Minimum Window Substring Java

Given a string S and a string T, find the minimum window in S which will contain all the characters in T in complexity O(n).

For example,
S = 

"ADOBECODEBANC"

T = 

"ABC"

Minimum window is 

"BANC"

.

Note:

If there is no such window in S that covers all characters in T, return the emtpy string 

""

.

If there are multiple such windows, you are guaranteed that there will always be only one unique minimum window in S.
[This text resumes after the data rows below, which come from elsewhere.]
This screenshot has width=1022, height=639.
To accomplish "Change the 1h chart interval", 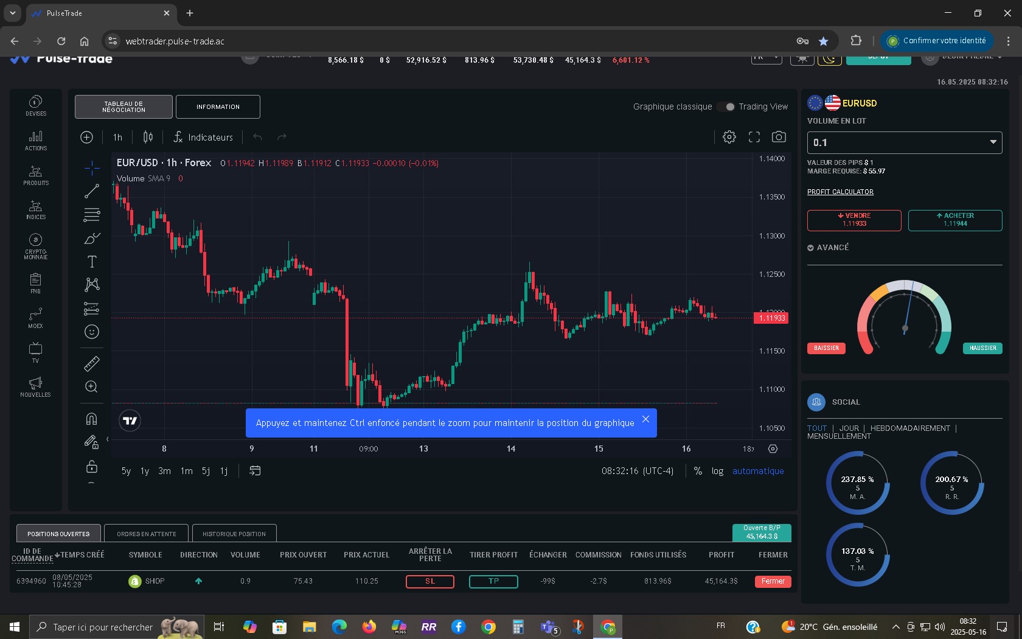I will click(x=117, y=138).
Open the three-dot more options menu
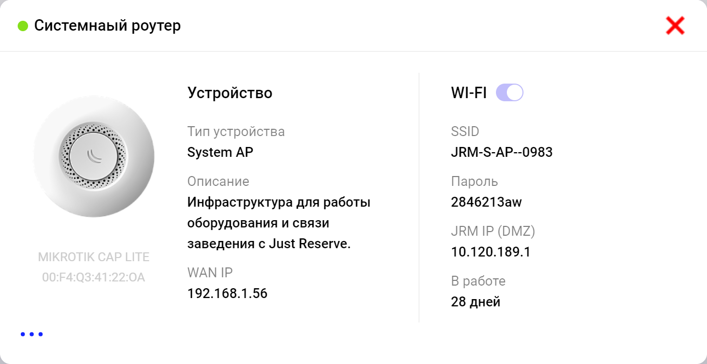 (x=32, y=334)
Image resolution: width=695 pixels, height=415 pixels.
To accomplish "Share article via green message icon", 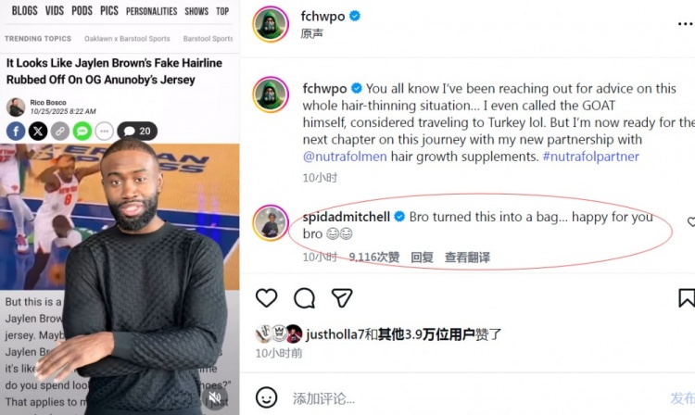I will coord(82,132).
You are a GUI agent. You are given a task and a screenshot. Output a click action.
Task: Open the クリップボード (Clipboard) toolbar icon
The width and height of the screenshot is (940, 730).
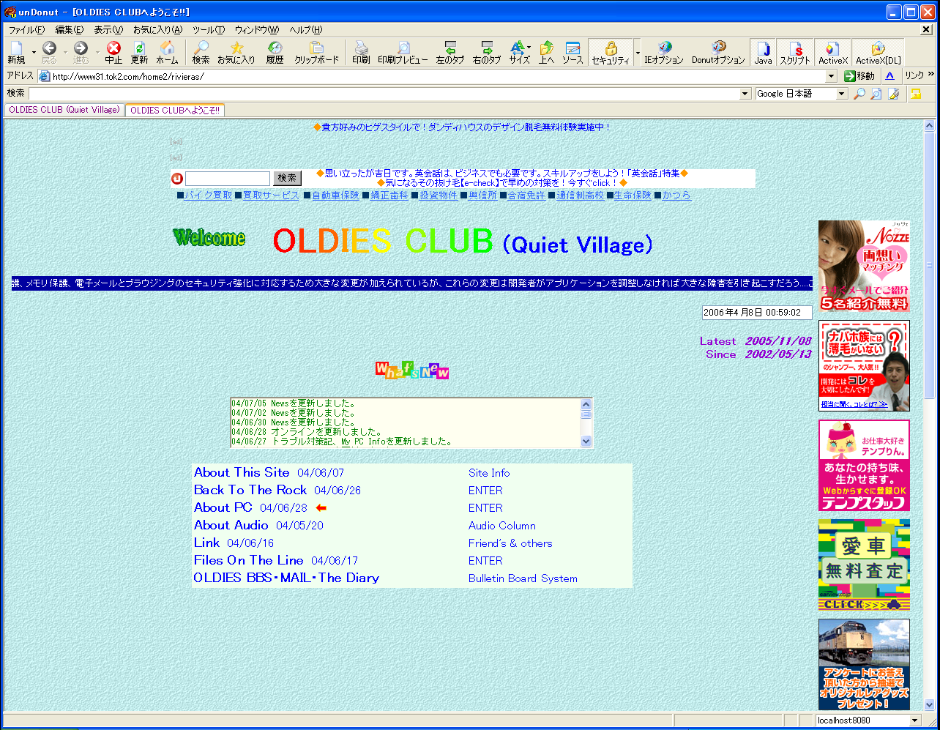(316, 52)
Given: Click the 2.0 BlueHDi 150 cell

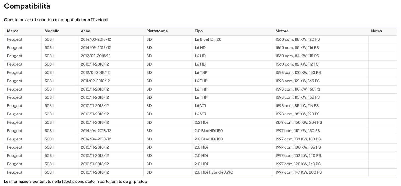Looking at the screenshot, I should [x=209, y=131].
 Key to Solve: Two pointer Window's range method + HashMap,

    Similar idea with Substring with Concatenation of All Words & Longest Substring Without Repeating Characters

    1. Create a Map(key: Character, Value: Frequency) of T

    2. move right window's point while < S.length

    2. move left window's point under condition of full match were found

    3. optimize the min window string

    Time: O(2*N)=O(N)

    Space: O(L) L is size of T

public class Solution {
public String minWindow(String S, String T) {
String output="";
if(S.length()==0 || T.length()==0) return "";
HashMap<Character,Integer> map=new HashMap<Character, Integer>();
int matchCount=0;
int minLen=S.length()+1;
int left=0,right=0;

//create a Map
for(int i=0;i<T.length();i++){
char c=T.charAt(i);
if(map.containsKey(c)){
map.put(c,map.get(c)+1);
}else {
map.put(c,1);
}
}
while(right<S.length()) {
char c = S.charAt(right);
if (map.containsKey(c)) {
//System.out.println("c: "+c);
map.put(c, map.get(c)-1);
if (map.get(c) >= 0) {
matchCount++;
}
//Full Match were found
while (matchCount == T.length()) {
char cl=S.charAt(left);
if (map.containsKey(cl)) {
//record the character frequency
map.put(S.charAt(left), map.get(cl) + 1);
//optimize the min window String
if (map.get(cl)>0) {
if (minLen > right - left + 1) {
output = S.substring(left, right + 1);
minLen = right - left + 1;
}
matchCount--;
}
}
left++;
}
}
right++;    //skip un-relevant character
}
return output;
}
}